_WHAT YOU WILL DO:_
In the entries below, begin at the line that has "Viewport: 529px width, 451px height." and stop after the line that has "Given: Click the Matt Cook name link"; output those lines exactly, leaving out pictures.

[[ DATA EXTRACTS, beginning ]]

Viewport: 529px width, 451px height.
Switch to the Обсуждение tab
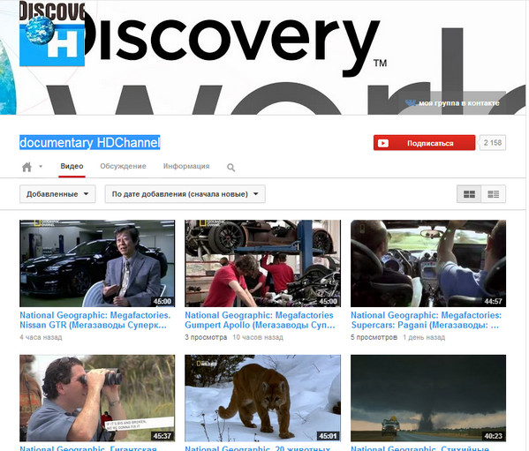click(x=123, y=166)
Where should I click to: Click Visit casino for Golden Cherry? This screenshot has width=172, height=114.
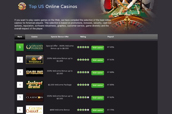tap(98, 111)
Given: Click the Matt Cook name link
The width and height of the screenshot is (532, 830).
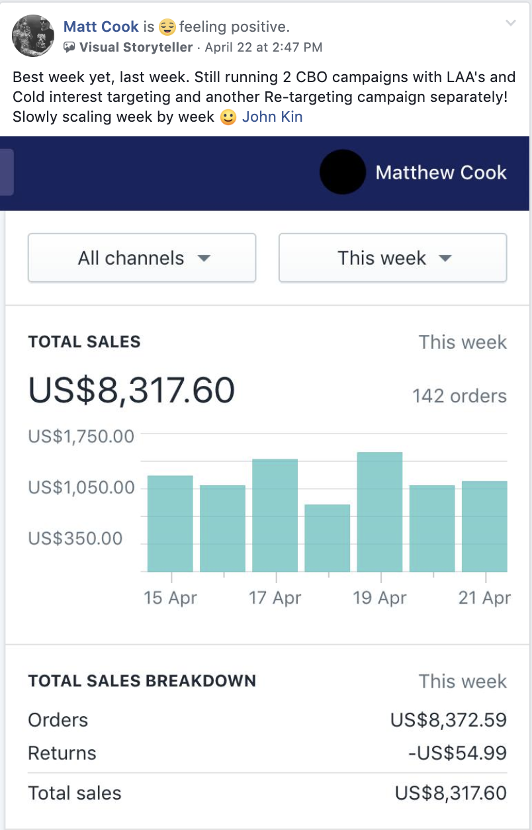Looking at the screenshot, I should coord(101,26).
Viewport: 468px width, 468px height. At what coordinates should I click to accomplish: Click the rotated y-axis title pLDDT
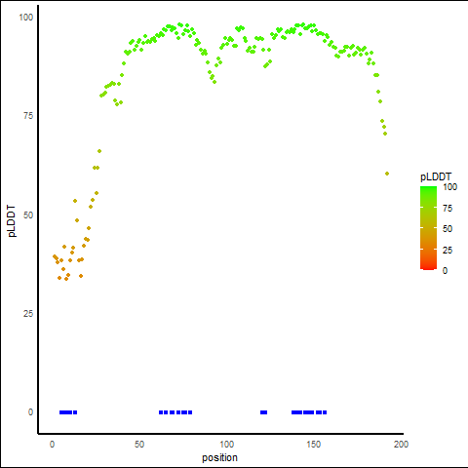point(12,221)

[[ DATA EXTRACTS, end ]]
[[ DATA EXTRACTS, beginning ]]

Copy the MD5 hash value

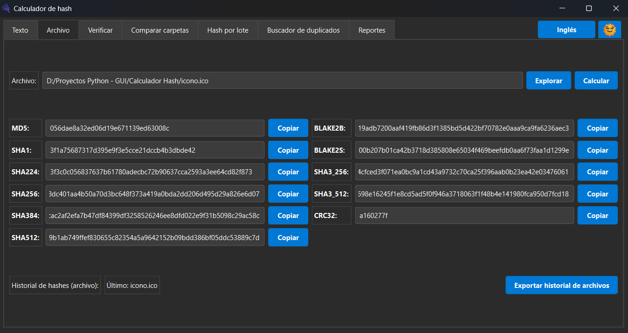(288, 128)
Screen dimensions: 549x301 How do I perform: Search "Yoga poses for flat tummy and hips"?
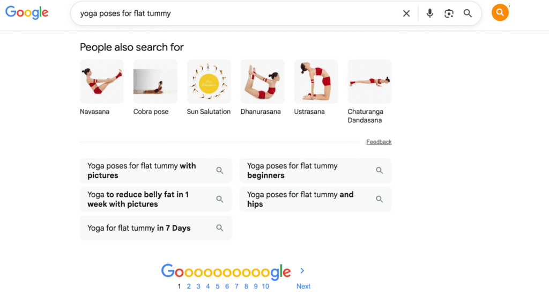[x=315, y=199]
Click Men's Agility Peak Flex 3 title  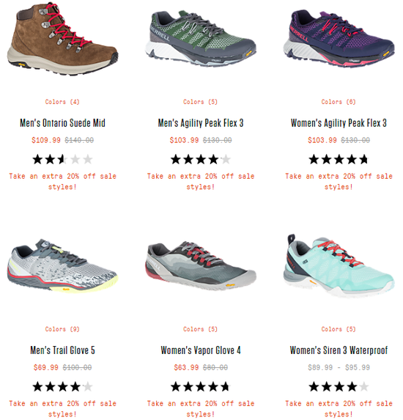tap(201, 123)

[[ DATA EXTRACTS, end ]]

_RESPONSE TO THIS EXERCISE:_
Viewport: 529px width, 451px height.
Switch to the Обсуждение tab
click(x=123, y=166)
Where should I click to: Click Visit casino for Golden Cherry? This screenshot has width=172, height=114.
tap(98, 111)
Given: Click the Matt Cook name link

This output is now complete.